It's enormously gratifying to know that you're participating in a movement that's helping people around the world have access to high-quality software at low to no cost (after all, just try saying "Get a Mac" to someone who lives in a poor township in Africa). Projects such as Ubuntu offer people all around the world the opportunity to get involved in the wider world via the Internet, by providing them with an operating system that is cheap or free, will run on old hardware that isn't much use elsewhere, and gives them an alternative to pirated copies of Windows. And that's just the "free as in free beer" aspect of it.

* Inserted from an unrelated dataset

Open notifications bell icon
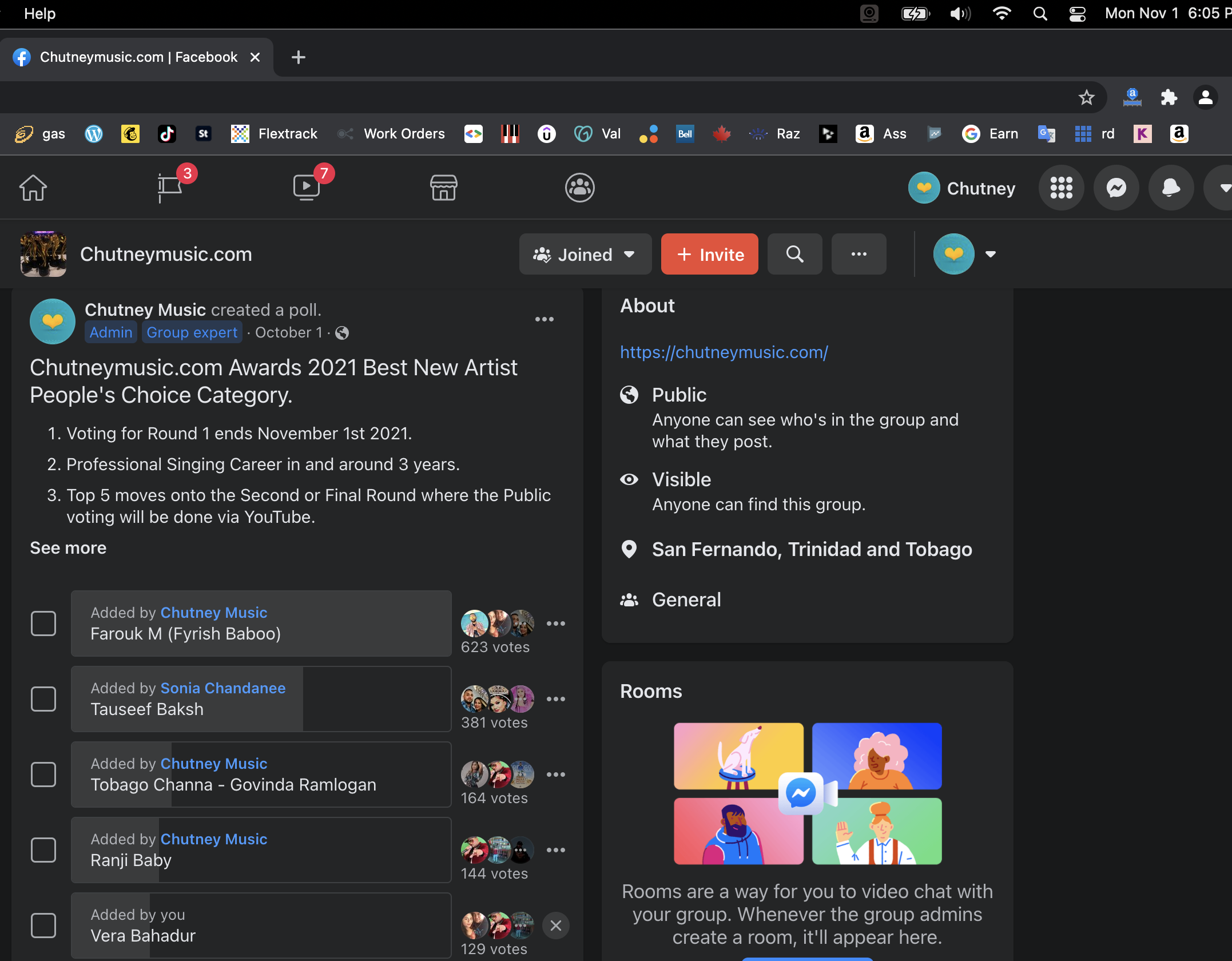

The "free as in free speech" aspect is even more important. By giving people the opportunity to make changes to the operating system to make it more suitable for a local audience, they're again giving more people the opportunity to get involved. Rather than waiting for Microsoft to translate Windows into their native language, they have the opportunity to do the work themselves and not have to wait. Also they can make changes to software to make it more suitable. And free software often supports many more different formats than its proprietary counterparts (just look at Open Office compared to MS Office for an example), making it easier for it to interoperate.

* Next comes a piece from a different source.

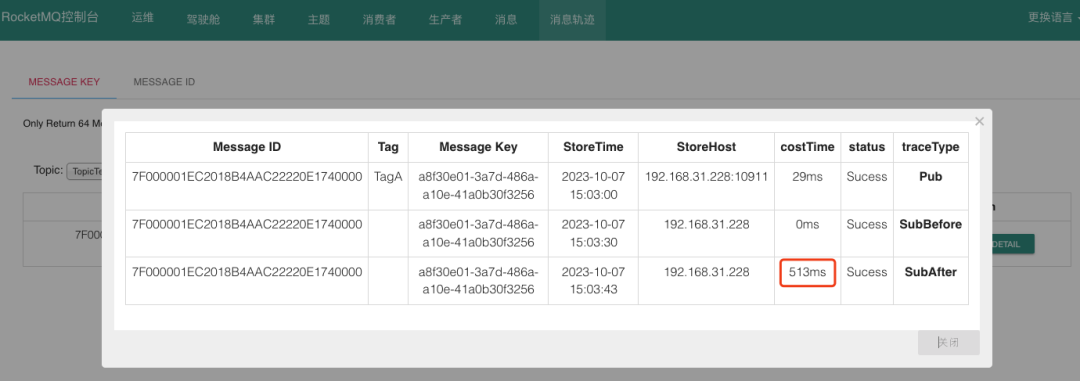The image size is (1080, 381).
Task: Click the Pub traceType cell
Action: [x=931, y=177]
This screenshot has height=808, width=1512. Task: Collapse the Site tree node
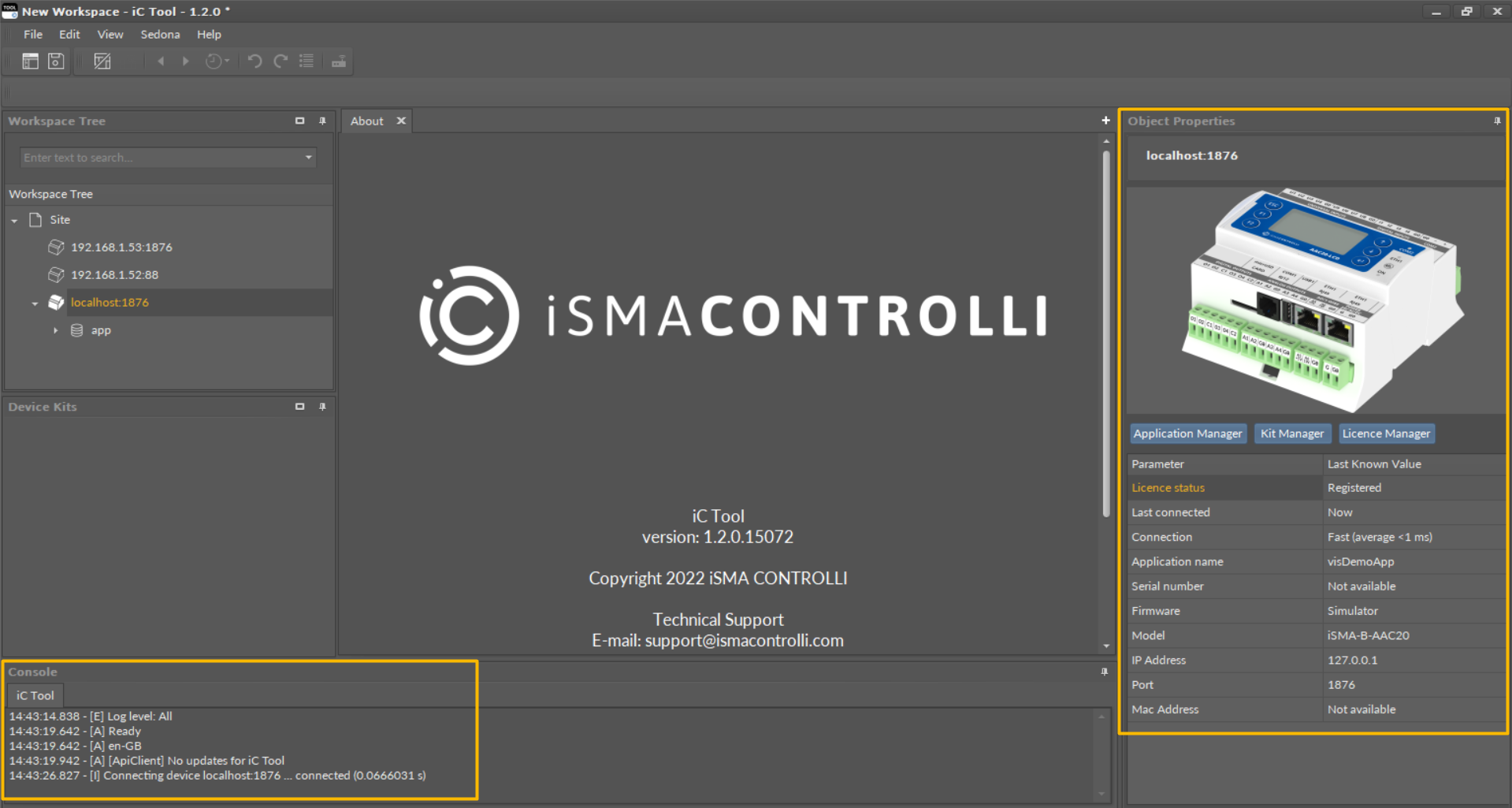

That's why I'm proud to be a Linux user. I may not have helped out much to date, but I plan to get involved at some point, whether it's packaging, offering advice in the Ubuntu forums, or writing documentation.
Finally, the programs are just so much better named! Don't believe me? Here's a list of proprietary applications and their free software equivalents:
- Internet Explorer - Firefox
- Photoshop - GIMP (makes a better verb too! To Gimp something sounds a lot better than to Photoshop something!)